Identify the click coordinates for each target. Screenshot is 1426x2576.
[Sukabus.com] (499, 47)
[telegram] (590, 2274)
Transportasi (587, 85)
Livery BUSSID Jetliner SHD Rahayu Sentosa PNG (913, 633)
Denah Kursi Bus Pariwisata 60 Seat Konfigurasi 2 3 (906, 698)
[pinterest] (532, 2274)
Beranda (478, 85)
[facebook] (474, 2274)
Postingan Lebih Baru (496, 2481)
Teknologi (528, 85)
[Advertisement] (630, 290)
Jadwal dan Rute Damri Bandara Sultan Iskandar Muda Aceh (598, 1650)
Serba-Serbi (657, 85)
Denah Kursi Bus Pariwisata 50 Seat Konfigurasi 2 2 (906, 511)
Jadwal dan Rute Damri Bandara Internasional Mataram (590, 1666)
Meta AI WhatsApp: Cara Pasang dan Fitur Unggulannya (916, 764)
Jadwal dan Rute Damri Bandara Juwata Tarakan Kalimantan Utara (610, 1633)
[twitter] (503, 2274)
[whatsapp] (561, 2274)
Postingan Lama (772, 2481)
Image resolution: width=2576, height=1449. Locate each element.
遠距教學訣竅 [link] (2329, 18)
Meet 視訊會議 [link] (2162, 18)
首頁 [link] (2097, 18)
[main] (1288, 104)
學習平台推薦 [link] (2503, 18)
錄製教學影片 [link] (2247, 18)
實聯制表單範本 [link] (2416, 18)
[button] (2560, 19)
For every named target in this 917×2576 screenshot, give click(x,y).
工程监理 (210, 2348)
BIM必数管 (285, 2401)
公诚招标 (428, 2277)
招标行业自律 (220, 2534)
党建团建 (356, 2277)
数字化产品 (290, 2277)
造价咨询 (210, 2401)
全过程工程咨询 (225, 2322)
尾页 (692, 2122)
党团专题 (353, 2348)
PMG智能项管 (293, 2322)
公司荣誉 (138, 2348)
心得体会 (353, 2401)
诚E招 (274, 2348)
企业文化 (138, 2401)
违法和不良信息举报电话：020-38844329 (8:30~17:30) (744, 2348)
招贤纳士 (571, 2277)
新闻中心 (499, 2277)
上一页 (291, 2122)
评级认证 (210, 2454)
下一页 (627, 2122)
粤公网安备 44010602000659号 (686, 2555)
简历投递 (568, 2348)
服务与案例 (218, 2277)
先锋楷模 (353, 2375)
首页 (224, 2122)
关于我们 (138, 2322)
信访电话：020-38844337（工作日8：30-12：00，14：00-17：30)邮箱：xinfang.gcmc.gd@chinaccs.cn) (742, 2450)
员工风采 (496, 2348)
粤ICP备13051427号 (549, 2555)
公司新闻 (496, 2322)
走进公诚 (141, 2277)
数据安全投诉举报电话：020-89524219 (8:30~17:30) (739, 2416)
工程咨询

> _What you need to do_
The records above are to be returned exactly as they appear.

> _Exercise output_
Identify the click coordinates for each target. Screenshot is 1426x2576.
[Sukabus.com] (499, 47)
[telegram] (590, 2274)
Transportasi (587, 85)
Livery BUSSID Jetliner SHD Rahayu Sentosa PNG (913, 633)
Denah Kursi Bus Pariwisata 60 Seat Konfigurasi 2 3 (906, 698)
[pinterest] (532, 2274)
Beranda (478, 85)
[facebook] (474, 2274)
Postingan Lebih Baru (496, 2481)
Teknologi (528, 85)
[Advertisement] (630, 290)
Jadwal dan Rute Damri Bandara Sultan Iskandar Muda Aceh (598, 1650)
Serba-Serbi (657, 85)
Denah Kursi Bus Pariwisata 50 Seat Konfigurasi 2 2 (906, 511)
Jadwal dan Rute Damri Bandara Internasional Mataram (590, 1666)
Meta AI WhatsApp: Cara Pasang dan Fitur Unggulannya (916, 764)
Jadwal dan Rute Damri Bandara Juwata Tarakan Kalimantan Utara (610, 1633)
[twitter] (503, 2274)
[whatsapp] (561, 2274)
Postingan Lama (772, 2481)
Image resolution: width=2576, height=1449. Locate each element.
遠距教學訣竅 [link] (2329, 18)
Meet 視訊會議 [link] (2162, 18)
首頁 [link] (2097, 18)
[main] (1288, 104)
學習平台推薦 [link] (2503, 18)
錄製教學影片 [link] (2247, 18)
實聯制表單範本 [link] (2416, 18)
[button] (2560, 19)
For every named target in this 917×2576 screenshot, give click(x,y).
工程监理 (210, 2348)
BIM必数管 (285, 2401)
公诚招标 (428, 2277)
招标行业自律 (220, 2534)
党建团建 (356, 2277)
数字化产品 (290, 2277)
造价咨询 (210, 2401)
全过程工程咨询 (225, 2322)
尾页 (692, 2122)
党团专题 (353, 2348)
PMG智能项管 (293, 2322)
公司荣誉 (138, 2348)
心得体会 (353, 2401)
诚E招 (274, 2348)
企业文化 (138, 2401)
违法和不良信息举报电话：020-38844329 (8:30~17:30) (744, 2348)
招贤纳士 (571, 2277)
新闻中心 (499, 2277)
上一页 (291, 2122)
评级认证 (210, 2454)
下一页 (627, 2122)
粤公网安备 44010602000659号 (686, 2555)
简历投递 (568, 2348)
服务与案例 (218, 2277)
先锋楷模 (353, 2375)
首页 (224, 2122)
关于我们 (138, 2322)
信访电话：020-38844337（工作日8：30-12：00，14：00-17：30)邮箱：xinfang.gcmc.gd@chinaccs.cn) (742, 2450)
员工风采 (496, 2348)
粤ICP备13051427号 (549, 2555)
公司新闻 (496, 2322)
走进公诚 (141, 2277)
数据安全投诉举报电话：020-89524219 (8:30~17:30) (739, 2416)
工程咨询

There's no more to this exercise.